I don't know if one can find this kind of journalism in major American newspapers today, but I would not be surprised by the irony of getting better, or at least more trenchant, coverage of the campaign from Berlin than from New York, Chicago, or even Ames, Iowa.
The obscure notion of a caucus elicited a morning question in the stairwell from my downstairs neighbor, Ulrich. The vast majority of Americans don't know what a caucus is — in Iowa or anywhere else — and they don't care much either. I wouldn't call myself particularly expert on the subject either. Nor am I sure how good my explanation of the Iowa business was, but at least I was somewhat better prepared mentally than the last time Ulrich tested my knowledge of the America political system.
In our first week in Berlin, the postman dropped off a package for us at Ulrich's apartment because we were not home. When I stopped by that evening to pick it up, Ulrich invited me in for a glass of wine. My German had been long dormant, so I welcomed the chance to exercise it under the encouraging influence of a dry Riesling. Ulrich was raised in East Germany and he knows no English, as only Russian was rammed down his throat in school.

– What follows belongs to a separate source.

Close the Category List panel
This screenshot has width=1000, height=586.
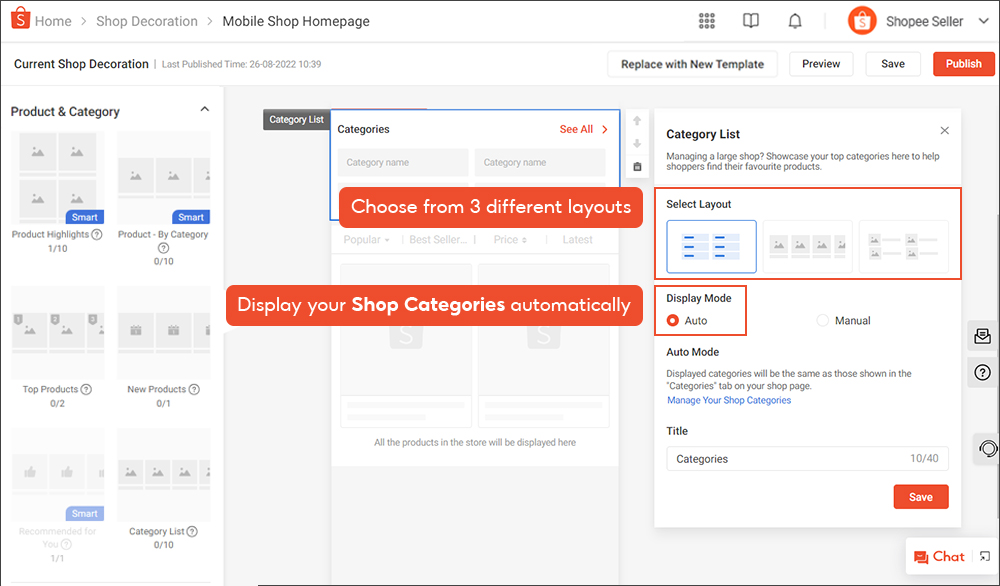pos(945,131)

But consider my shock when a few minutes into our drink Ulrich confronted me with the following question: "Was ist's denn mit diesen Wahlmaennern?" which translates as, "What's the deal with members of the Electoral College."
I could have probably answered this question better in Swahili than German, or even English for that matter. Nonetheless, I took a big drink from my wine and gamely plunged in.

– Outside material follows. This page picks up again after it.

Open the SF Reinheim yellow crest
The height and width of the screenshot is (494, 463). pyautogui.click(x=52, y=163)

An hour-and-a-half later Ulrich remained less than fully illuminated on the subject. Aside from the thicket I was trying to hack through, there was the fact that we were well through a second bottle of south German grape juice.

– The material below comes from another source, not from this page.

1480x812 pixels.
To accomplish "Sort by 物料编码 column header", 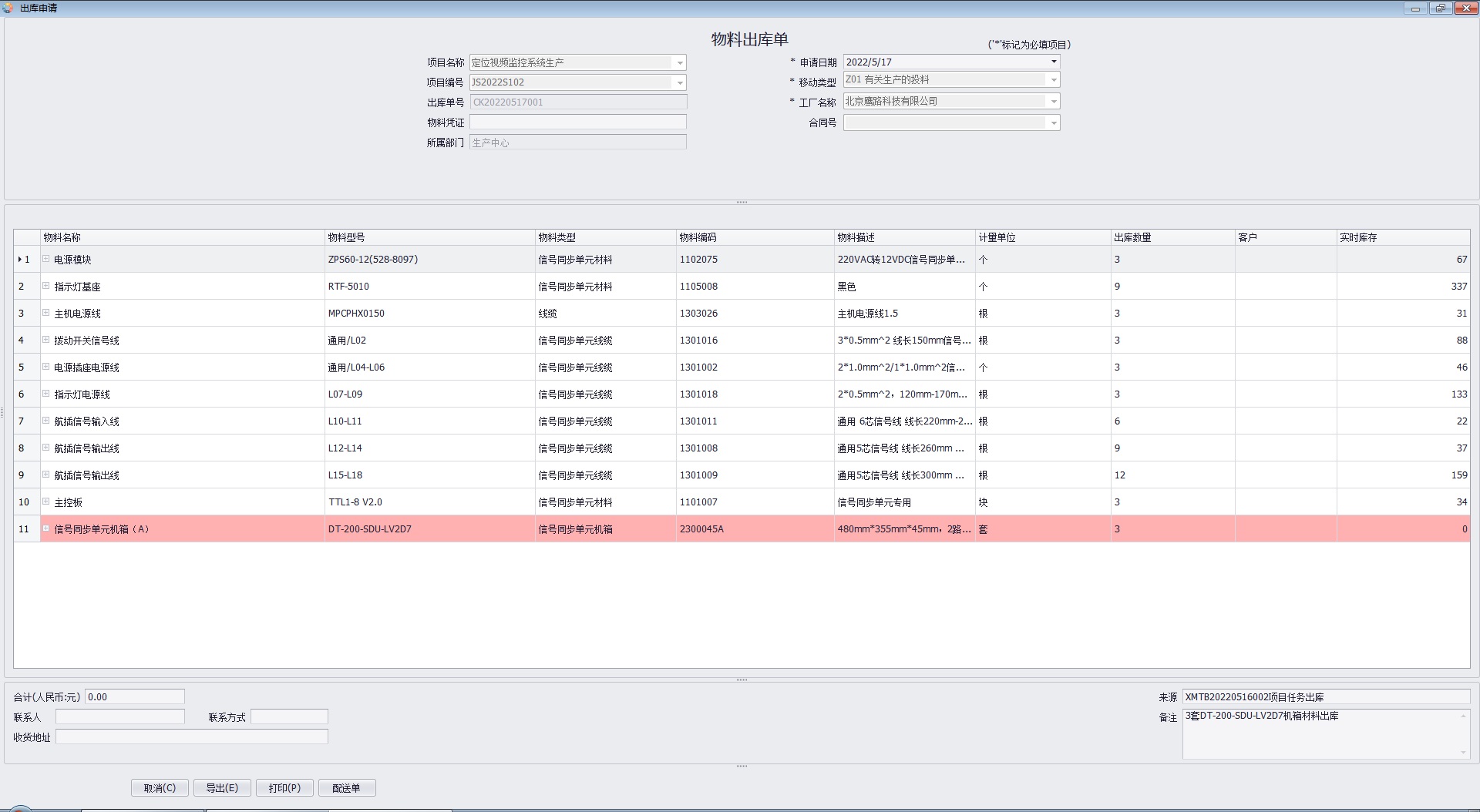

By way of providing some relief for my own beleaguered mental forces, I asked Ulrich why he was so interested in the American political system. He said that the idea that someone could become leader of a democratic country with fewer votes than his opponent was a strange one to him, as was the fact that so few American's actually voted in their own elections.
Ulrich went on to tell me about the single election he had voted on in East Germany. He had gone into a small room with a table and picked up the ballot paper on which were listed only candidates of the Socialist Party. Three observers, all employed by the secret police, were seated in the room, which had neither a booth with curtians nor a partition of any kind. The voter was supposed to fill out the ballot at a nearby table and then deposit the ballot in the box on the observer's table. Like all elections, this one was won by the leader of East Germany, Erich Honecker, with upwards of 95% of the vote.
In full view of the observers, Ulrich took the pencil and and cancelled out every name on the list. Then he folded the ballot and went to the table and looked squarely at each of the observers before shoving the paper into the ballot-box.
Some months later, in 1987, two years before the Fall of the Wall, Ulrich was on a plane from Berlin to Budapest. By coincidence, the daughter of the Austrian ambassador was sitting next to him. She told him that the flight went on to Istanbul and that there was a 50/50 chance that no one would come on the plane to check for tickets or passports.
Uli stayed on the plane and no one came on to check his papers. He got off in Istanbul, where he stayed in detention for two weeks under suspicion of being a spy. After his release he made his way to West Germany.
When Ulrich went to look up his secret police file some years after the Fall of East Germany, he found a pro forma account of his defiant non-vote.
It was getting late and time for me to go back upstairs, so I thanked Ulrich for the wine, but most of all for telling me his story. I also apologized for getting him to tell it, since I imagined he had to tell it quite often.
He shrugged and said that he hadn't told the story in a decade.